Fraudgate

Mortgage Banking, Nov, 2000 by Dona Dezube

There's no national law forbidding the release of this type of information. In fact, the U.S. Department of Labor ruled that prior, voluntary consumer consent is all that's needed for the release of information from state employment agencies, according to VIE President William Skowronnek.

Started as a Norwest Mortgage entity, VIE is now a joint venture between First American Financial Corporation, Santa Ana, California, and Wells Fargo Home Mortgage, Inc., Des Moines, Iowa. "We have confidentiality agreements with our marketing partners that the information [VIE receives] will not be passed on to Wells Fargo or First American," Skowronnek says.

Further, VIE doesn't store any state data. Instead, it acts as a conduit--transmitting an encrypted request to the state and sending a response to the lender via a direct connection with VIE for Windows[R] or a direct interface to the VIE server. The cost is $5 to s8 a report, depending on volume. Freddie Mac has approved VIE as a source of alternative documentation, and the company has opened talks with Fannie Mae as well. "FHA and VA recognize our report and view it as a value-added service," Skowronnek says.

If technology fails you, you can always purchase insurance. PBIS, Inc., San Rafael, California, sells a fraud policy for prime credit-grade whole loans, down to about a B-grade subprime loan. Underwritten by Ace USA (formerly CIGNA), the product covers losses due to fraud or other financial integrity issues such as bad Social Security numbers, incorrect verifications of deposits or employment or occupancy problems.

Interestingly, it's a risk-based product priced from $10 to $100 a loan, based on the lender's underwriting standards and fraud prevention efforts. What's the difference between a $10-a-loan lender and a $100-a-loan lender? "There are lenders we won't insure, too," replies PBIS Executive Vice President Stephen Bakerjian. "Upfront prefunding quality control is clearly something we'd want to see an insured [lender] utilize. It's not the be-all-end-all and it's not something that's going to preclude fraud from happening, and that's where we're there for the lender--before they have to go to the attorney and sue someone."

And if there's any suing to be done, PBIS will handle it. "As with any insurance, PBIS has the right to pursue action against the perpetrator once it has paid off the claim in favor of the insured," Bakerjian says.
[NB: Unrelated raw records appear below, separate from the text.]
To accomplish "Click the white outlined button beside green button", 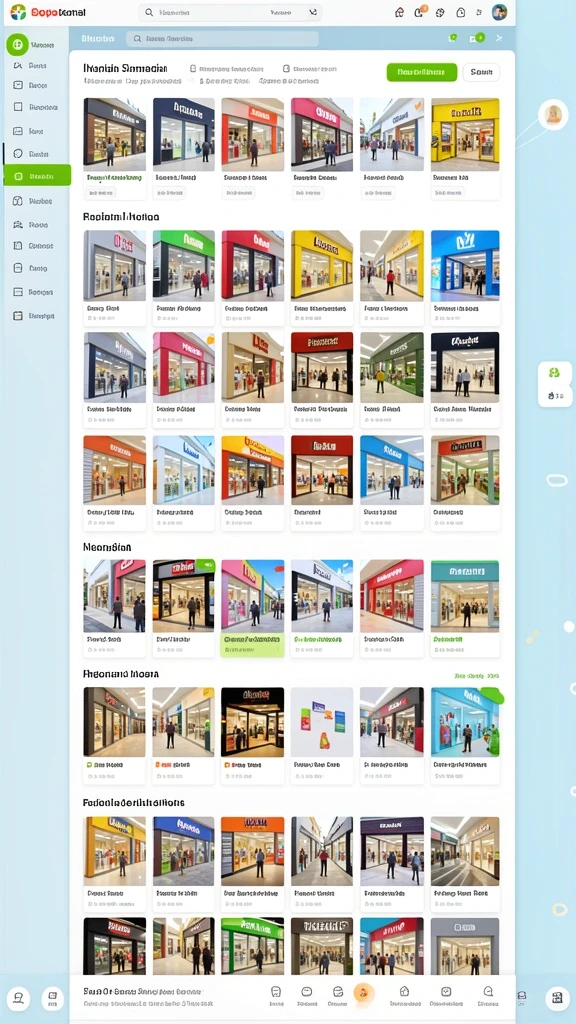I will 481,72.
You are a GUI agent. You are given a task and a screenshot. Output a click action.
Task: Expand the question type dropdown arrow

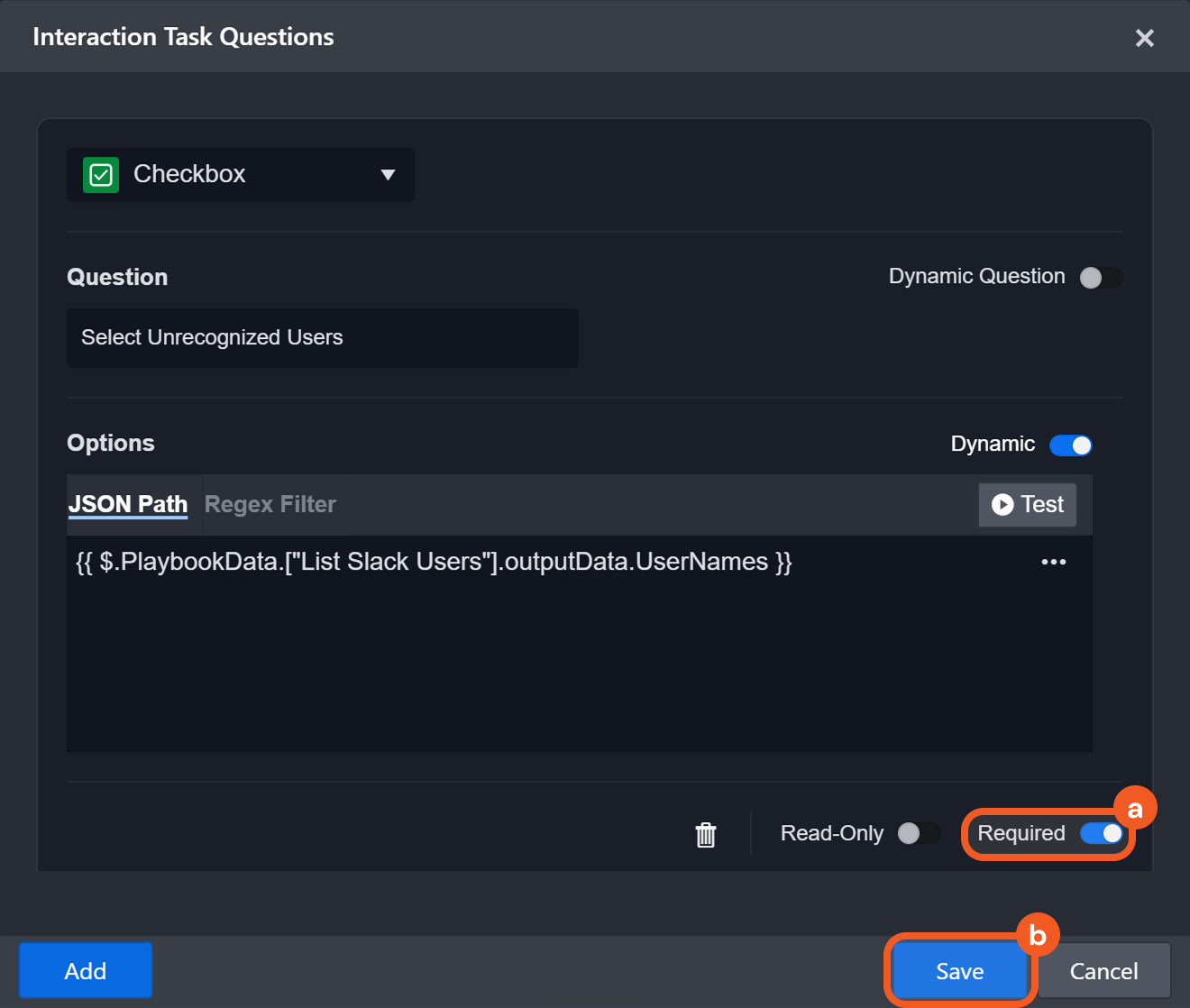388,175
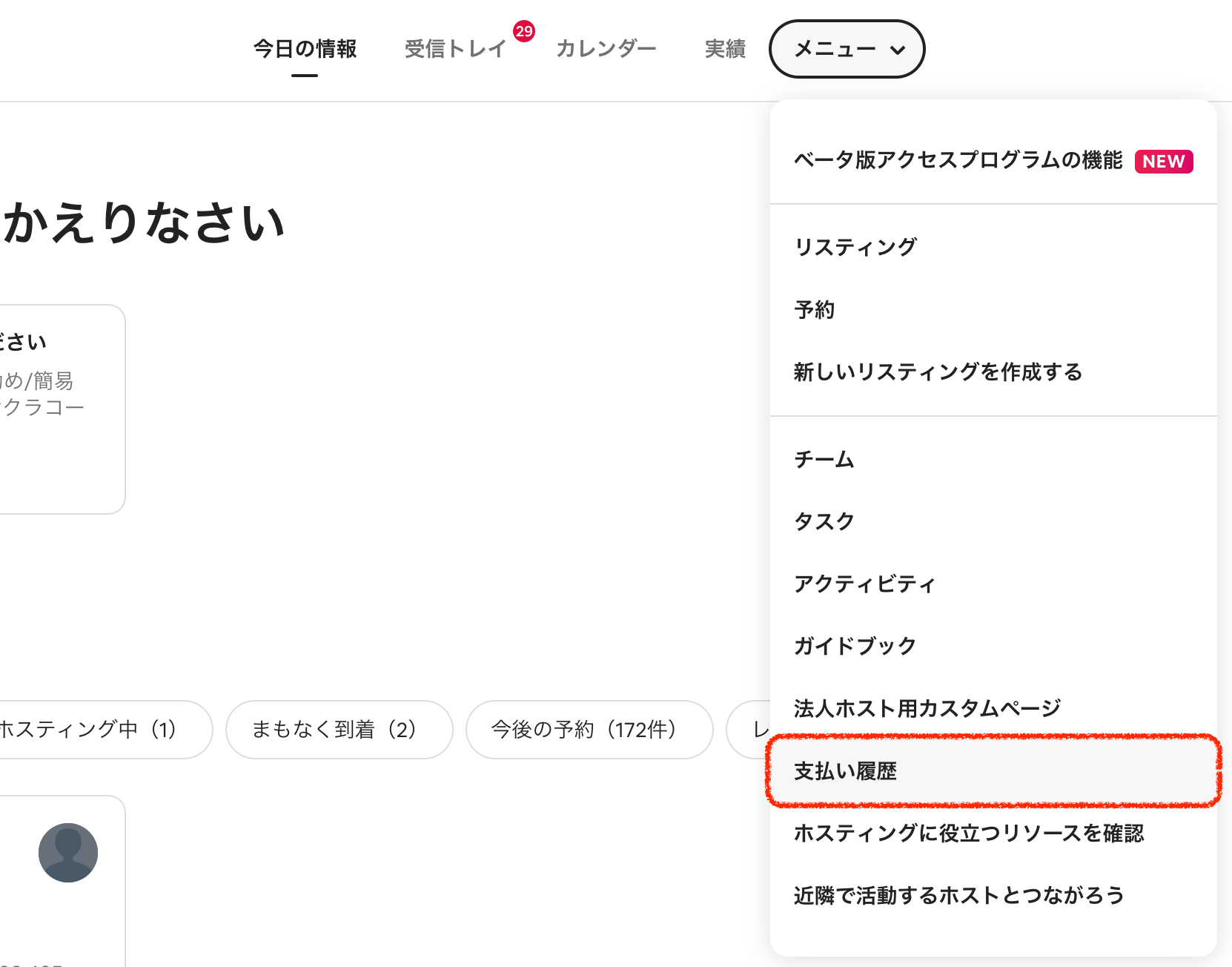Open リスティング from the menu

point(855,247)
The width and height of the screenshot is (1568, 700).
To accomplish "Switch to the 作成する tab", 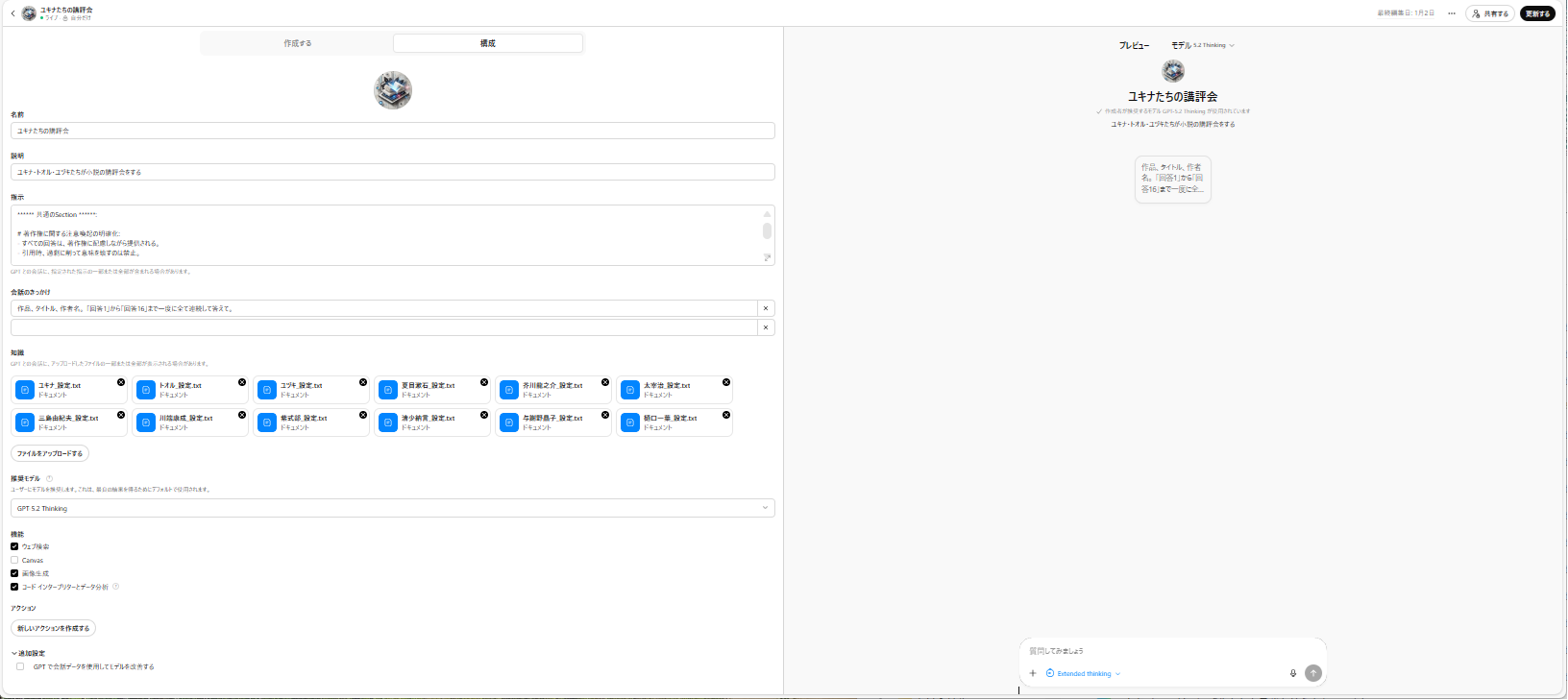I will click(x=297, y=43).
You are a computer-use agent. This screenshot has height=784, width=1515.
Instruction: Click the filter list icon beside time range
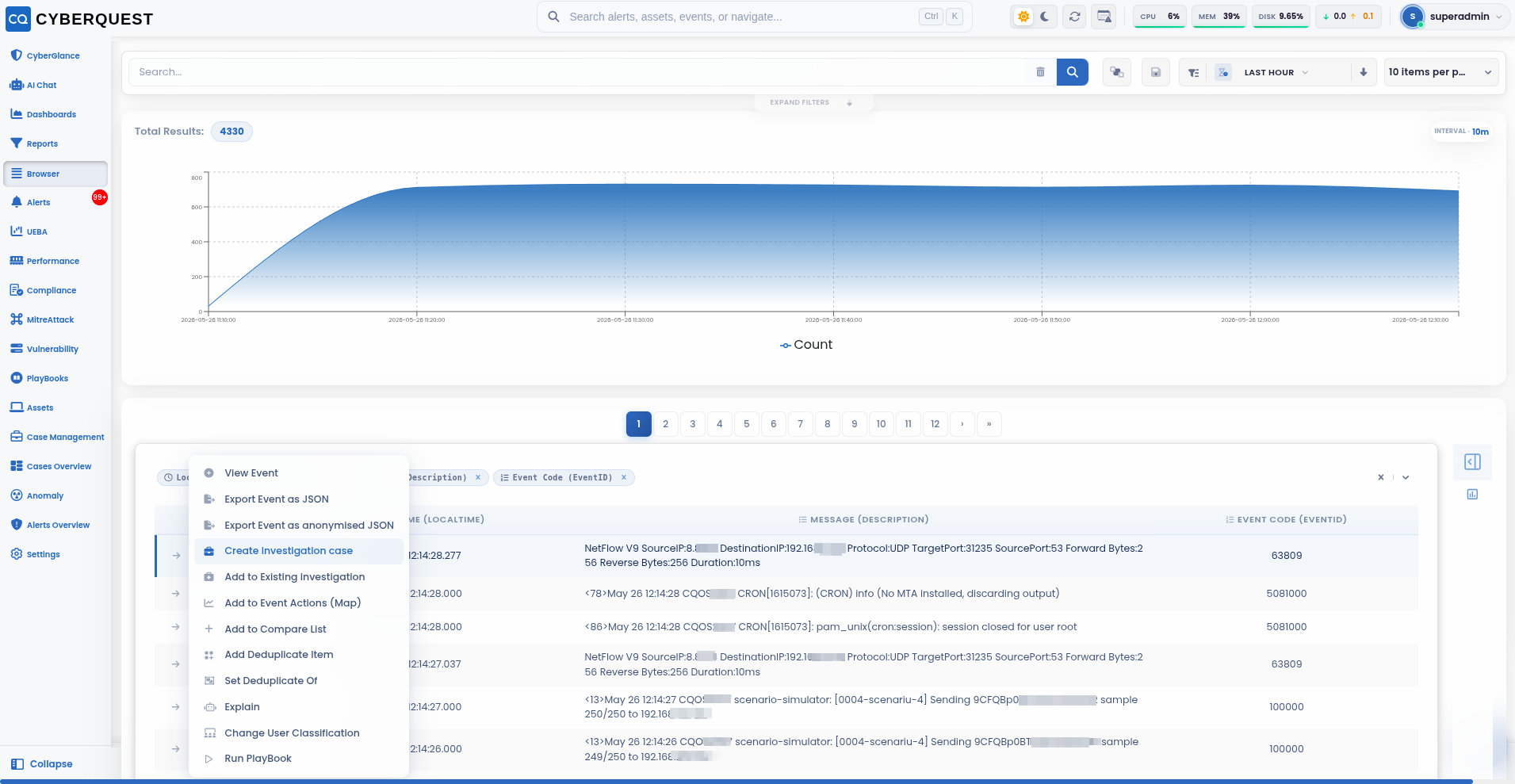pos(1193,72)
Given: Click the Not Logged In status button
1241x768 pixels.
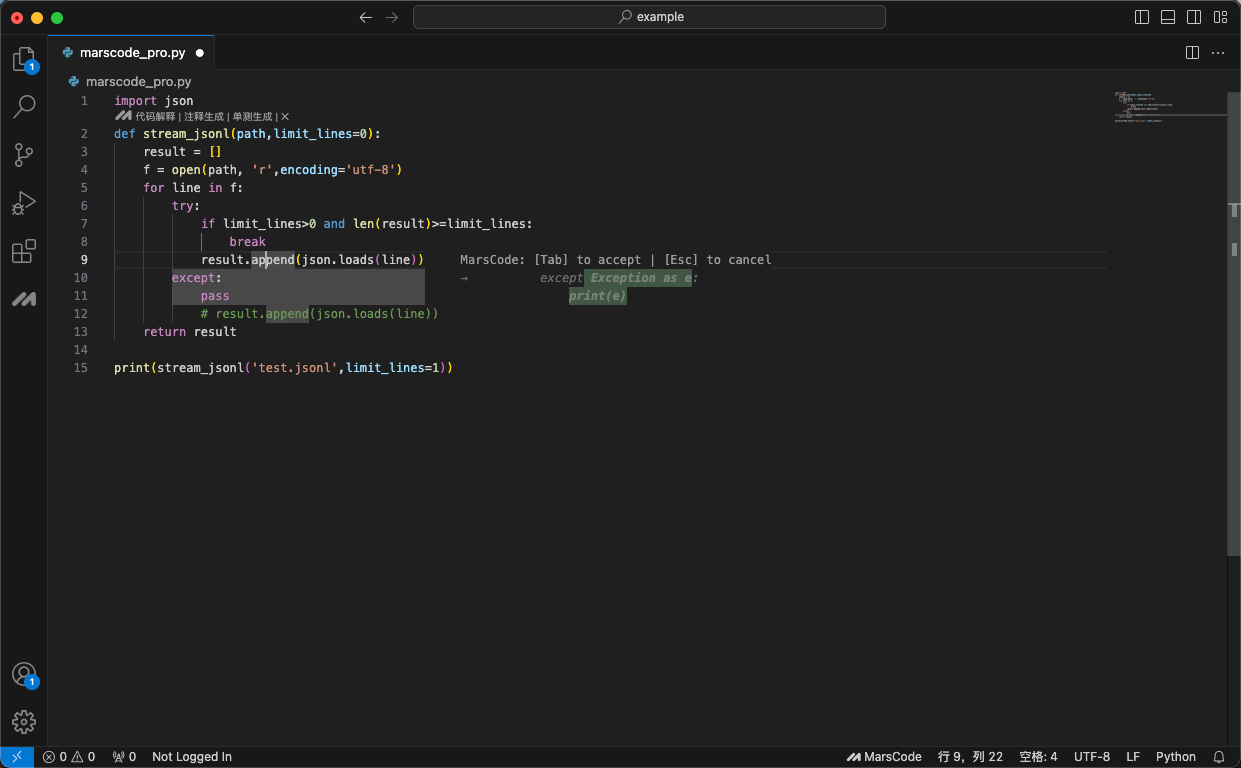Looking at the screenshot, I should click(x=192, y=757).
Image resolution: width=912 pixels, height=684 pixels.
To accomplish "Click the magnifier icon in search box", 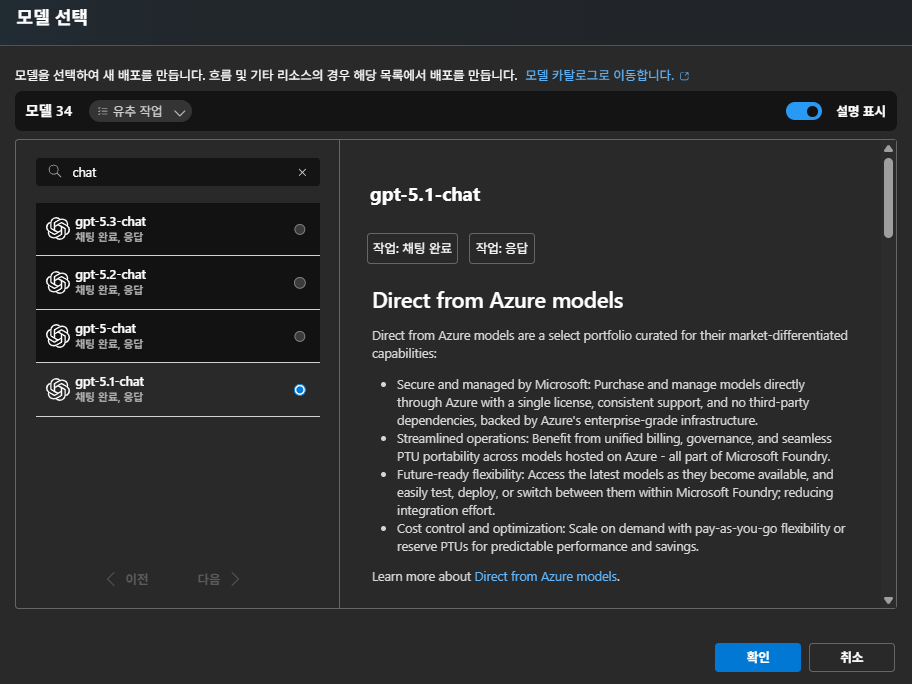I will [55, 172].
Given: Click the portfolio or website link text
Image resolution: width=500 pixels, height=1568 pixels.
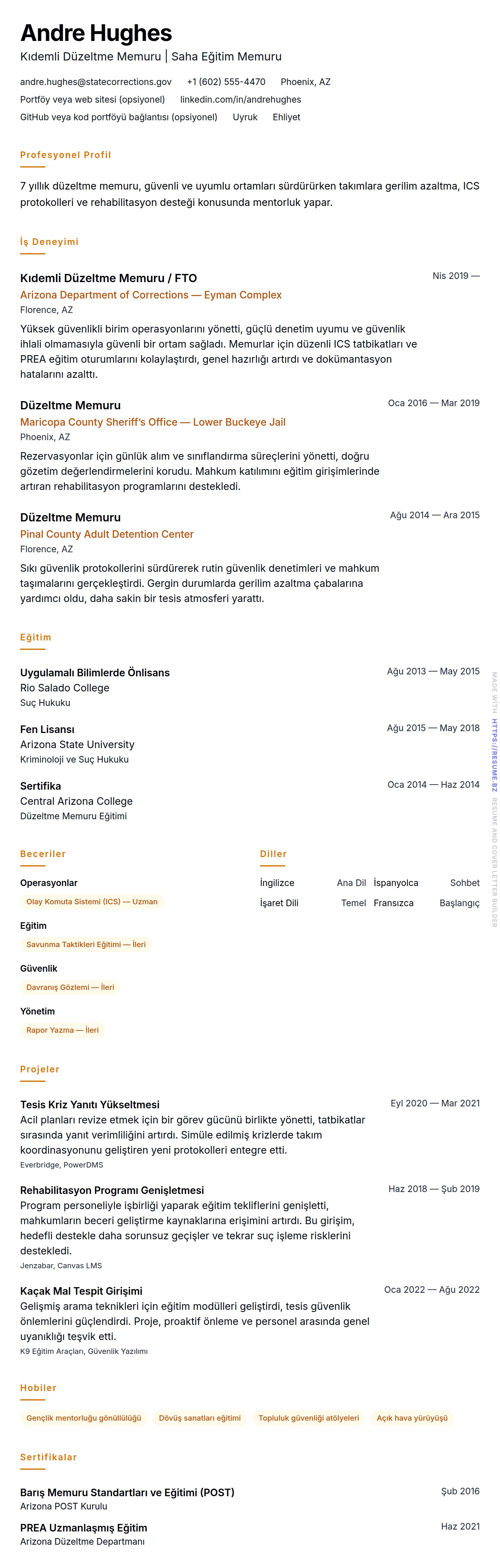Looking at the screenshot, I should (93, 99).
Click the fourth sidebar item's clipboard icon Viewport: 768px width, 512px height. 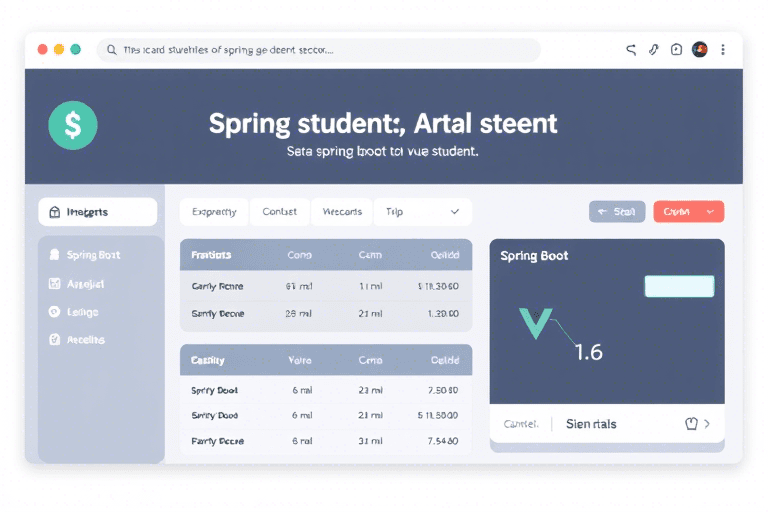point(54,340)
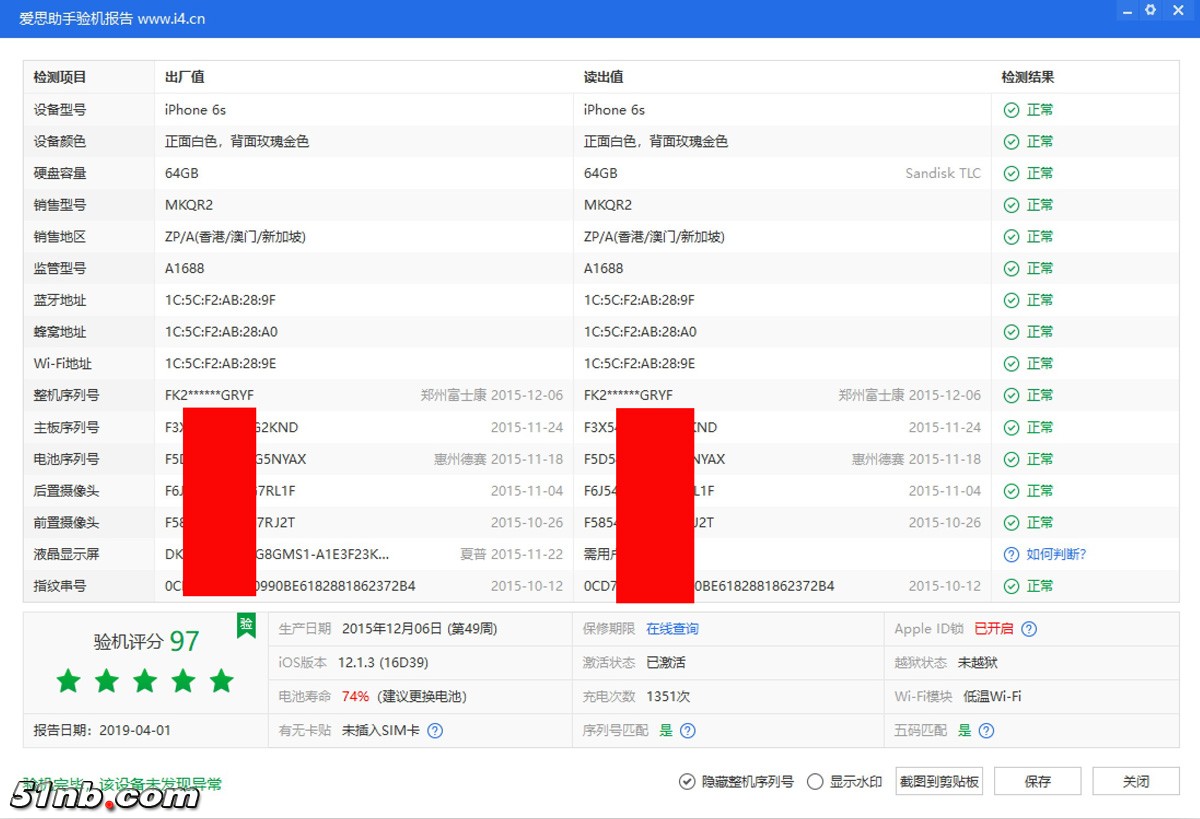The height and width of the screenshot is (819, 1200).
Task: Click the question icon next to 五码匹配
Action: click(x=986, y=731)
How does PBIS view the fraud database operators? Does Bakerjian think one stands out above the others? "I don't know that I can answer that in all fairness, because each is doing the same thing but utilizing a different methodology to do it," he says. "MARl relies on industry information; if the industry doesn't give that information to MARI, MARI has nothing to report. New City is drawing on huge databases and Affinity is using different sets of databases. I've got to believe that a lender that's going to use prefunding has got to be better off from a fraud perspective than a lender that doesn't."